▸ **Task prompt**
In the forum thread below, what does daveomak name as probably a favorite fish?

▸ **Given passage**
---*---

Real Nice! I was looking at that model Hard before Craig hooked me up. Great reviews and come from a reputable company. Best of Luck with it...JJ


----------



## go4abliss (Jan 1, 2013)

Your right Dave sockeye is very good tasting stuff, plus theyre just the right size to fit the grill. The meat is so red, then a sliver or chinook.


----------



## pgsmoker64 (Jan 1, 2013)

Awesome piece of equipment Dave, you lucky rascal!!

Nice looking beef too.

Bill


----------



## daveomak (Jan 1, 2013)

Chef JimmyJ said:


> Real Nice! I was looking at that model Hard before Craig hooked me up. Great reviews and come from a reputable company. Best of Luck with it...JJ


Thanks JJ.....


GO4ABLISS said:


> Your right Dave sockeye is very good tasting stuff, plus theyre just the right size to fit the grill. The meat is so red, then a sliver or chinook.


Bliss, I still eat the other 4 species.... Oily white King is probably my favorite fish.... 


PGSmoker64 said:


> Awesome piece of equipment Dave, you lucky rascal!!
> 
> Nice looking beef too.
> 
> Bill


Thanks Bill...  the beef was on American Dips last night.... Thinly sliced, it beat pulling big hunks from the sammie....

---*---

▸ **Stored rows**

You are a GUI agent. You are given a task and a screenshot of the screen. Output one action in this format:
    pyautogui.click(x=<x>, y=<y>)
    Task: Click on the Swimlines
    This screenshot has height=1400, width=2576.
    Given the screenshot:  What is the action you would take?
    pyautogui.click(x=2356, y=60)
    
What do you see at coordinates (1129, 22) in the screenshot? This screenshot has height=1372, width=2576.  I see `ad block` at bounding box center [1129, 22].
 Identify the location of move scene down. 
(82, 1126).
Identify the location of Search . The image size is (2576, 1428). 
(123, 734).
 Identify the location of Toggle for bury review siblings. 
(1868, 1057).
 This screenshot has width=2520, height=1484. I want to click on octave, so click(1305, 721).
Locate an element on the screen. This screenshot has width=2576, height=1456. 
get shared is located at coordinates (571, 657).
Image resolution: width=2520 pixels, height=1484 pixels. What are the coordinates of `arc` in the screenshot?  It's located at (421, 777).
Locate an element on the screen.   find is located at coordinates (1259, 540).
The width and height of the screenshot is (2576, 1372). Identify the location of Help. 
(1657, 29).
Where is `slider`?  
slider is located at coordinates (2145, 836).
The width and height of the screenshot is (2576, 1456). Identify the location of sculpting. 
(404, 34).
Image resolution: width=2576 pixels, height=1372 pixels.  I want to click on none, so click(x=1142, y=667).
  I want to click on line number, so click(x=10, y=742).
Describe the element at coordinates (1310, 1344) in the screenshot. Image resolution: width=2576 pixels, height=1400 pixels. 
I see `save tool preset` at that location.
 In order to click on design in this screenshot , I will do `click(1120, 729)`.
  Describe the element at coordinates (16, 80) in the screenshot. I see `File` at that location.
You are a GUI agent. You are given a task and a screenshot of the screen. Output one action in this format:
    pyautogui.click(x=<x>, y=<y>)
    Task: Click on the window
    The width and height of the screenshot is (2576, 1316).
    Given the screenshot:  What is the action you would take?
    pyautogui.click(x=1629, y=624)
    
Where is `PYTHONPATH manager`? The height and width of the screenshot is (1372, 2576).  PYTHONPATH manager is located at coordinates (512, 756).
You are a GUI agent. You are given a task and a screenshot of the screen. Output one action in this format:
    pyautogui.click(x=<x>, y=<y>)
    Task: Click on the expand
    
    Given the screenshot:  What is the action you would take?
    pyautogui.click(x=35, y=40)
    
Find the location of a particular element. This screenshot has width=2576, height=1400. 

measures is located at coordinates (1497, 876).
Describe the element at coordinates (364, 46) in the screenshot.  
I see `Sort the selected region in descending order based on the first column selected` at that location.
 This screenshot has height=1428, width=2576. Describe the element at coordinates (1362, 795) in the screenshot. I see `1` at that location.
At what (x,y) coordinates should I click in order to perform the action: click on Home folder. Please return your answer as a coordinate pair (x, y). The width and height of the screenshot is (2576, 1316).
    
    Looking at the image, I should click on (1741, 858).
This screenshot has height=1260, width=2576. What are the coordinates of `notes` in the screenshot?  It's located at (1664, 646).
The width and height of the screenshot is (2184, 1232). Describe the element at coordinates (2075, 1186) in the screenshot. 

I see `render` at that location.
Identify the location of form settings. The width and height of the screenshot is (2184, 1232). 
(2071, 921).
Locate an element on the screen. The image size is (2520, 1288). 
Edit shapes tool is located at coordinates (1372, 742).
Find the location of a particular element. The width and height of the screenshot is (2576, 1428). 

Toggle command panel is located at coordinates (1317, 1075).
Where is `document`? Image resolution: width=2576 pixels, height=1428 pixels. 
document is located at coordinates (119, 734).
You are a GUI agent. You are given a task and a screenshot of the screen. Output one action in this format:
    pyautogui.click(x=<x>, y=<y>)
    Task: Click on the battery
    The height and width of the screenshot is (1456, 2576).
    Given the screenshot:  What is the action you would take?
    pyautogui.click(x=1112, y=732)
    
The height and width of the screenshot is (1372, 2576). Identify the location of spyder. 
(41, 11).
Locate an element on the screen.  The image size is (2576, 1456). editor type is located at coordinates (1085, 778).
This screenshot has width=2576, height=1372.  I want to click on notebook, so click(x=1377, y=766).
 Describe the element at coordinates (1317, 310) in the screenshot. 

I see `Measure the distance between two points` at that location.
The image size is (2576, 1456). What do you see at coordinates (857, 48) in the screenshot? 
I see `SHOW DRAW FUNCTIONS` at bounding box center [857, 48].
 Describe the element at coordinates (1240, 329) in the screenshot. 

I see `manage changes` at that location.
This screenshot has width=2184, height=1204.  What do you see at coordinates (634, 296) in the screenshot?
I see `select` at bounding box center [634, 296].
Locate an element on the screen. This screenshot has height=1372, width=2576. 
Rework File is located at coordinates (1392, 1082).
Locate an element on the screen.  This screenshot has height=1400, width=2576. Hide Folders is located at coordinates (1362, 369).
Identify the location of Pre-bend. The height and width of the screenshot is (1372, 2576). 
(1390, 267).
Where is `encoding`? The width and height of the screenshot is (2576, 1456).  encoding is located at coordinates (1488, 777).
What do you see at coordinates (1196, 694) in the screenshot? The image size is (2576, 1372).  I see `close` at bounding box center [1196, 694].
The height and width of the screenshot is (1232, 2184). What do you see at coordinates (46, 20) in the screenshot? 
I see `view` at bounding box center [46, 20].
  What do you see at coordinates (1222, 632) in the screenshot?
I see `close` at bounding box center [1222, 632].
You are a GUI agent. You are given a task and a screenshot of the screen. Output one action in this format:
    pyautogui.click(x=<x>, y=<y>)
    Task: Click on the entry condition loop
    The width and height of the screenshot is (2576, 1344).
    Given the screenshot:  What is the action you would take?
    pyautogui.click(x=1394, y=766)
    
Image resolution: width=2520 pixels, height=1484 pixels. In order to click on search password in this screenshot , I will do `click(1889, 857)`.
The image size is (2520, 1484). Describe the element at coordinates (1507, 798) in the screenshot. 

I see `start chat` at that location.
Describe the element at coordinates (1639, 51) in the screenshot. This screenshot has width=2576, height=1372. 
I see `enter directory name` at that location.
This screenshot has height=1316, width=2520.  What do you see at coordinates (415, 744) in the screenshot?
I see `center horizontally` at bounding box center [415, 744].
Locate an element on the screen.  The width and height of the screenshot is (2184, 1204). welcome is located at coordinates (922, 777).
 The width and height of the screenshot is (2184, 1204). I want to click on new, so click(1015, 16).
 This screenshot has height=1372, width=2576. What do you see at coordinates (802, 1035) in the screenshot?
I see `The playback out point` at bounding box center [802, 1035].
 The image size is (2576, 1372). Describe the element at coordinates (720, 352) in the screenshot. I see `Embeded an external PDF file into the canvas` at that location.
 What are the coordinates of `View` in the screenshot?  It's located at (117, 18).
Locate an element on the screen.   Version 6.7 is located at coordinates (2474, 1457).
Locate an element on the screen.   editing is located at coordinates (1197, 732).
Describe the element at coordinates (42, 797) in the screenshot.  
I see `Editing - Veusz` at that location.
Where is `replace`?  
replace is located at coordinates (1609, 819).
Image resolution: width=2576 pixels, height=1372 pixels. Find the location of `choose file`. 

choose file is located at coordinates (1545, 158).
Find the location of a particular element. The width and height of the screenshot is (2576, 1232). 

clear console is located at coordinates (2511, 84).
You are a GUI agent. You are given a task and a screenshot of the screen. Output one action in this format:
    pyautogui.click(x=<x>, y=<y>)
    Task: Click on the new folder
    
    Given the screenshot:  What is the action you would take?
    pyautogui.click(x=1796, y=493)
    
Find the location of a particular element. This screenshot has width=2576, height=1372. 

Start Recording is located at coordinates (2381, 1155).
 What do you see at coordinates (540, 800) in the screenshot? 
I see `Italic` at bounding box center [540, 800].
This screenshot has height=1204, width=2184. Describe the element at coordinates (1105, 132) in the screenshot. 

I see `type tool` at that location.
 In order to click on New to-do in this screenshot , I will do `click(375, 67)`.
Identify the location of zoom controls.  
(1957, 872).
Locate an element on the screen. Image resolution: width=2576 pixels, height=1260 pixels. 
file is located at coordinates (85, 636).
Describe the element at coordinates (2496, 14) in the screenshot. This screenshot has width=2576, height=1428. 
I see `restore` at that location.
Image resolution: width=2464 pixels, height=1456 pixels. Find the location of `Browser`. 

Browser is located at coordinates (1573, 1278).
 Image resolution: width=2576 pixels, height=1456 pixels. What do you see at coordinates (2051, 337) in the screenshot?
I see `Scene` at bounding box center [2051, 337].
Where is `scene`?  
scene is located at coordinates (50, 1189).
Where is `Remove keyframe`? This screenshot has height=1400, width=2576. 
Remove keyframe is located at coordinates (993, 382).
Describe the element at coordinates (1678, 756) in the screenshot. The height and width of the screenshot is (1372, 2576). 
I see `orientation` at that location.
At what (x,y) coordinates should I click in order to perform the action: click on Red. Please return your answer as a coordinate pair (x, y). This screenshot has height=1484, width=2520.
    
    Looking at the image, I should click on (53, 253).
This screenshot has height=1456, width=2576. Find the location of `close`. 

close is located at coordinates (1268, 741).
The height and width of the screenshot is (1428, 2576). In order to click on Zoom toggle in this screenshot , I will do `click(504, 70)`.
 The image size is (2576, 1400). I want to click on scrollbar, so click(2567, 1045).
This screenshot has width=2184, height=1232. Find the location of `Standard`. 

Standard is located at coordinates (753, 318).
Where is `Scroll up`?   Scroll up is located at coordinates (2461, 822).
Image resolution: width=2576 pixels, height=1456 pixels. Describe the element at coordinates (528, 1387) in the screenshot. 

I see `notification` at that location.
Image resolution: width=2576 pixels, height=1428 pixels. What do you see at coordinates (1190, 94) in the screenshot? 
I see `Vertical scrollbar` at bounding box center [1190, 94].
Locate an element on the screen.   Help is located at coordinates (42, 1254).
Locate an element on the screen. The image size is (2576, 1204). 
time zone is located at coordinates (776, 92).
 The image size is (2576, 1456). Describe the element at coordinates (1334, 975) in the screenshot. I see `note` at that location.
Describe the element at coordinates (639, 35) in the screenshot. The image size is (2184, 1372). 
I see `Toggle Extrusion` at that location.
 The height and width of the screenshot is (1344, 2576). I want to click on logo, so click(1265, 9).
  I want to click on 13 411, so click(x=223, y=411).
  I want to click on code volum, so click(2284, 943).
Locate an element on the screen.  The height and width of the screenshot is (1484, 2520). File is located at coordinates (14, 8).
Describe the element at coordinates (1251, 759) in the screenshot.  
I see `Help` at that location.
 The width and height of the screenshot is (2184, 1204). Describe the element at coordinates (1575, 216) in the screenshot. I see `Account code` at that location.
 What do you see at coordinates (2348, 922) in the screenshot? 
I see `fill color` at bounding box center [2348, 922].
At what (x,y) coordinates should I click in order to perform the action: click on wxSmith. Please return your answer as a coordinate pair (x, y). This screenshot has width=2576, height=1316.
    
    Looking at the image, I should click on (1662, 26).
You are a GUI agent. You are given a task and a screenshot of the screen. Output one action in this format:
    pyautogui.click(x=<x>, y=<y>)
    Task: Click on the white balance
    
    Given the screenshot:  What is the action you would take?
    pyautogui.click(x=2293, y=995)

---*---

▸ **Reply to the exercise**
Oily white King.